* **Try it**
From the passage on new packaging products, return the words starting with "3M, Industrial Adhesives" and going on through "as shrink wrap.", copied word for word.

*** Opening Extract provided ***

Siddiqi notes that the packaging technology allows the individual compartments to be sealed separately, preserving freshness of the unused portion (until opening) and reducing food waste—all while creating differentiation at retail.
Zip-Pak has introduced a resealable matrix fastener called Vector. The fastener can be used in traditional resealable package formats or in two new package formats: Pour & Lok and Zip360. “We use a single strip of Vector, which seals to itself,” says Hogan. “Pour & Lok creates an effective pour spout, and Zip360 allows for a complete wide mouth opening of the pouch. We see great interest in these types of flexible formats.” The company also has introduced Zipbox, a packaging format that combines the best features of a carton and a flexible pouch.
3M, Industrial Adhesives & Tapes, St. Paul, MN, has introduced the Multipack Solution, which offers an improved way to bundle products. It consists of Scotch Clean Removal Multipack Tape and CEFMA tape-application machinery. The machinery applies the tape at 70 bundles per minute while using less energy than other bundling methods, such as shrink wrap.

*** Closing Extract provided ***
*** Opening Source information ***

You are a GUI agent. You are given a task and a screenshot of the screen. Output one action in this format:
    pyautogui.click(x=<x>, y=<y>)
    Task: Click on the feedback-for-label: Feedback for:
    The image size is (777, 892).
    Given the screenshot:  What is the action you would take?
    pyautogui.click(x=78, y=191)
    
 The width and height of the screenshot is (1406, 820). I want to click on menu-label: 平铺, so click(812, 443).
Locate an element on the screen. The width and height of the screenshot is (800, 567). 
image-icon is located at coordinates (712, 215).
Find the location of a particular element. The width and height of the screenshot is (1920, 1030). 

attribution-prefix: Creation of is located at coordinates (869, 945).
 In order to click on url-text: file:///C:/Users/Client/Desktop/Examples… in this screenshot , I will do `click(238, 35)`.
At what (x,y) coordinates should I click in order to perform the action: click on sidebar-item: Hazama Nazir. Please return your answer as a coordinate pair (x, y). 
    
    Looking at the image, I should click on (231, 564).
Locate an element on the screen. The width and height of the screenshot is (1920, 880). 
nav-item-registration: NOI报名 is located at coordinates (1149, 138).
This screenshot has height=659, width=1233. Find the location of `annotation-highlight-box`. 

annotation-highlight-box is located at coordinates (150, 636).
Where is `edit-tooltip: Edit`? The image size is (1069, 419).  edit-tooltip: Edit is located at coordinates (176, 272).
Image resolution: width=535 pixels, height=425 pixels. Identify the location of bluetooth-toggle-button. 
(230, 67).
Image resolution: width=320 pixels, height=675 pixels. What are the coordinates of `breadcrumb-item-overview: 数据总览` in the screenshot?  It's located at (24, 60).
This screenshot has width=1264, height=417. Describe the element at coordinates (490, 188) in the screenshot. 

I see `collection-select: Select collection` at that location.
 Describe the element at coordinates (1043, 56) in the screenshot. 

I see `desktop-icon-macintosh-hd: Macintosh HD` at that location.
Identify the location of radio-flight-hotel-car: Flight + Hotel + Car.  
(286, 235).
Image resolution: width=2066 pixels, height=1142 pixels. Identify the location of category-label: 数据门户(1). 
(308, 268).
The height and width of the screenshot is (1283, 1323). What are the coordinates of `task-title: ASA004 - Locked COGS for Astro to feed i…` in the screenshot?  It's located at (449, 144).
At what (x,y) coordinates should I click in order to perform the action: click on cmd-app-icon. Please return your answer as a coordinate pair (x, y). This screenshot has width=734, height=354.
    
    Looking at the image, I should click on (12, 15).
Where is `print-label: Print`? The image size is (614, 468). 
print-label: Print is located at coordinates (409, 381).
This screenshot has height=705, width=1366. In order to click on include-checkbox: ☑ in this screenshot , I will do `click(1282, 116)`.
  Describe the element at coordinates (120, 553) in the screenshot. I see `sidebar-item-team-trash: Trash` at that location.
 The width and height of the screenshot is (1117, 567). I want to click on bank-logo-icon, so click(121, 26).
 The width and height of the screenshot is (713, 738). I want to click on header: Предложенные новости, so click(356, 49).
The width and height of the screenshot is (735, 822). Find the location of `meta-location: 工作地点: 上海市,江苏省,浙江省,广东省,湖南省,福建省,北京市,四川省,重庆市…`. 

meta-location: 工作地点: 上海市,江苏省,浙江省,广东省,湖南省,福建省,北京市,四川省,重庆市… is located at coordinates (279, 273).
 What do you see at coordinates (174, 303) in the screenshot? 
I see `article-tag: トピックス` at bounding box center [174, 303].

*** Closing Source information ***

* **Response area**
3M, Industrial Adhesives & Tapes, St. Paul, MN, has introduced the Multipack Solution, which offers an improved way to bundle products. It consists of Scotch Clean Removal Multipack Tape and CEFMA tape-application machinery. The machinery applies the tape at 70 bundles per minute while using less energy than other bundling methods, such as shrink wrap.